Читать «Вильям Федорович Козлов Три версты с гаком» онлайн - страница 161
Вильям Федорович Козлов
Артём приподнимает мокрую розовую головку с редкими черными волосами. В белой эмалированной ванне притих младенец. Лежит себе в воде и таращит мутные глаза. Видно, понравилось. Таня осторожно трёт его зеленой намыленной губкой. Рукава шерстяной кофты высоко засучены, волосы, чтобы не падали на глаза, стянуты белой косынкой. Лицо сосредоточенное, будто не младенца купает, а совершает религиозный обряд. Артём в одной майке, на лбу от старания выступил пот, ломит поясницу. Оказывается, держать голову ребёнка не такое уж простое дело. Мягкая и скользкая от мыльной пены, эта маленькая со слипшимися волосами головёнка того и гляди выскользнет из рук. А тут ещё нужно следить за ушами…
Таня ловко переворачивает малыша на спинку и отрывисто командует:
— Тёплую воду!
Артём бросается к горячей печке и снимает с плиты большую эмалированную кастрюлю. Он уже готов окатить ребёнка, но Таня останавливает:
— Боже мой! Так можно ошпарить… Ты попробовал? Артём суёт палец в кастрюлю: вроде бы нормально.
Таня локтем пробует воду и заставляет разбавить холодной. Тонкий ручеёк льётся на красную спинку. Видя, что мать молчит, Артём опрокидывает кастрюлю. Таня только качает головой и говорит:
— Простынку!
Простыня висит на верёвке у печки. Таня приподнимает крошечное тельце, а Артём накидывает на него тёплую простыню.
— Уф-ф! — говорит он, распрямляя спину. — Легче кубометр дров напилить…
— Это только начало.
— Можно подумать, что ты воспитала дюжину детишек, — усмехается Артём.
— О, я буду примерной матерью… Целый месяц ходила на курсы.

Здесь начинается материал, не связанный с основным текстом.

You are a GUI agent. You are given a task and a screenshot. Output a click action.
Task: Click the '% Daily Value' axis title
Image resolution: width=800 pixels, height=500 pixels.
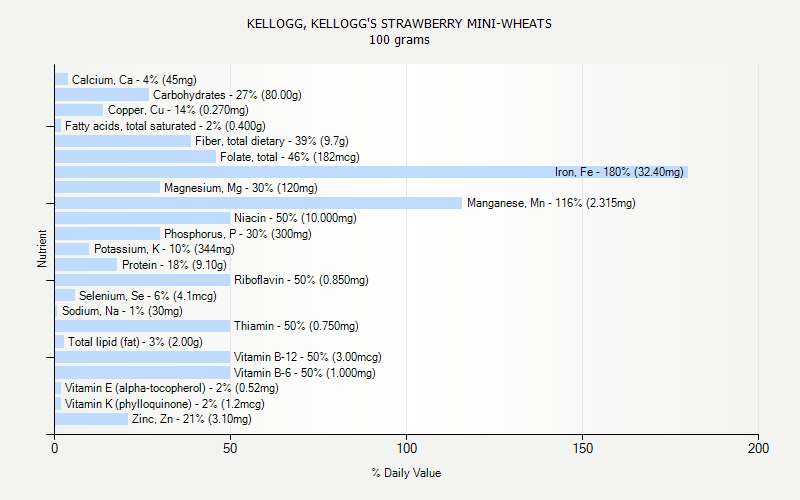click(x=406, y=473)
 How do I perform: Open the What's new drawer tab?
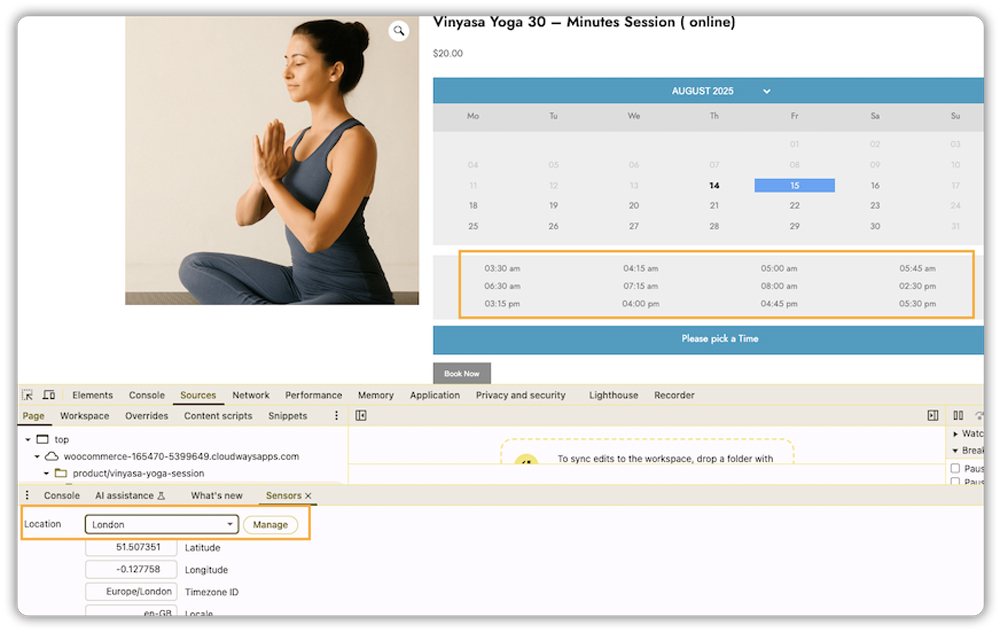(216, 495)
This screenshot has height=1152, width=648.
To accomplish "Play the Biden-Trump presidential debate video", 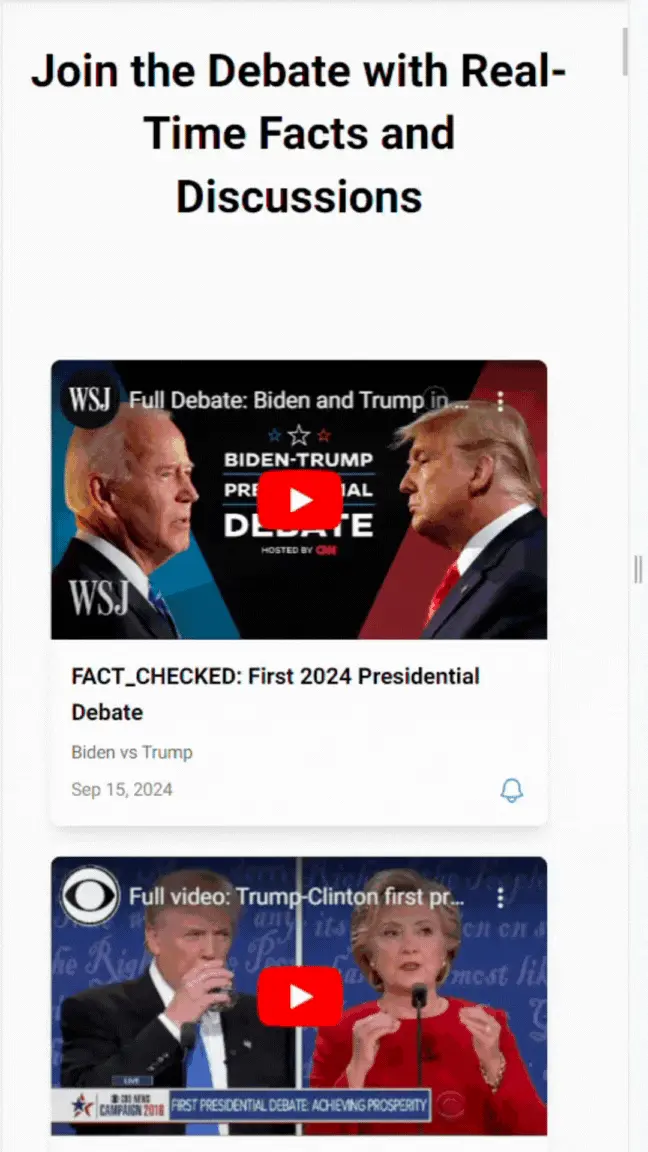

И представь себе — закончила на пятёрку.
— Послушай, мать–отличница, ты его насквозь протрёшь!
В комнате тепло, даже окна запотели, как в бане. Картины сняты с мольбертов и поставлены в угол. В печке потрескивают поленья. На полу лужа мыльной пены. Вытерев ребёнка, Таня расстилает на широкой кровати одеяло, клеёнку, пелёнки и начинает пеленать. Ребёнок кряхтит, ворочается, толкается локтями, отвоёвывая себе побольше жизненного пространства. Но мать неумолима: она прижимает руки к телу, распрямляет ноги и крепко заворачивает. Младенцу это не нравится. Сморщившись так, как не сумел бы этого сделать и столетний старик, он разражается плачем.
Таня берет аккуратный пакет с торчащей из него маленькой головой в чепчике и кладёт на колени. Пронзительный плач утихает, а затем с ещё большим накалом наполняет всю комнату. Таня не спеша расстёгивает пуговицы на кофте. Крик мгновенно обрывается на самой высокой ноте, раздаётся довольное сопение и причмокивание.
Таня наклоняет голову к ребёнку. Глаза её полуприкрыты, на лице полное блаженство. Её грудь шевелится, дышит, будто живая. Артём со вздохом отворачивается. И впервые ловит себя на мысли, что ревнует ребёнка к матери…
Обхватив обеими руками детскую ванну, тащит к двери. Ногой распахивает и, выскочив в сени, быстро закрывает за собой. Вылив тёплую воду на обледенелую землю, смотрит, как грязноватая ледяная корка начинает дымиться, становится все тоньше и наконец проваливается, обнажив островки земли. Потом, вооружившись тряпкой, вытирает в комнате некрашеный пол — скорее бы становилось тепло, нужно будет сразу покрасить — и старается не смотреть на Танины полные раздвинутые колени, на которых уютно расположился его отпрыск.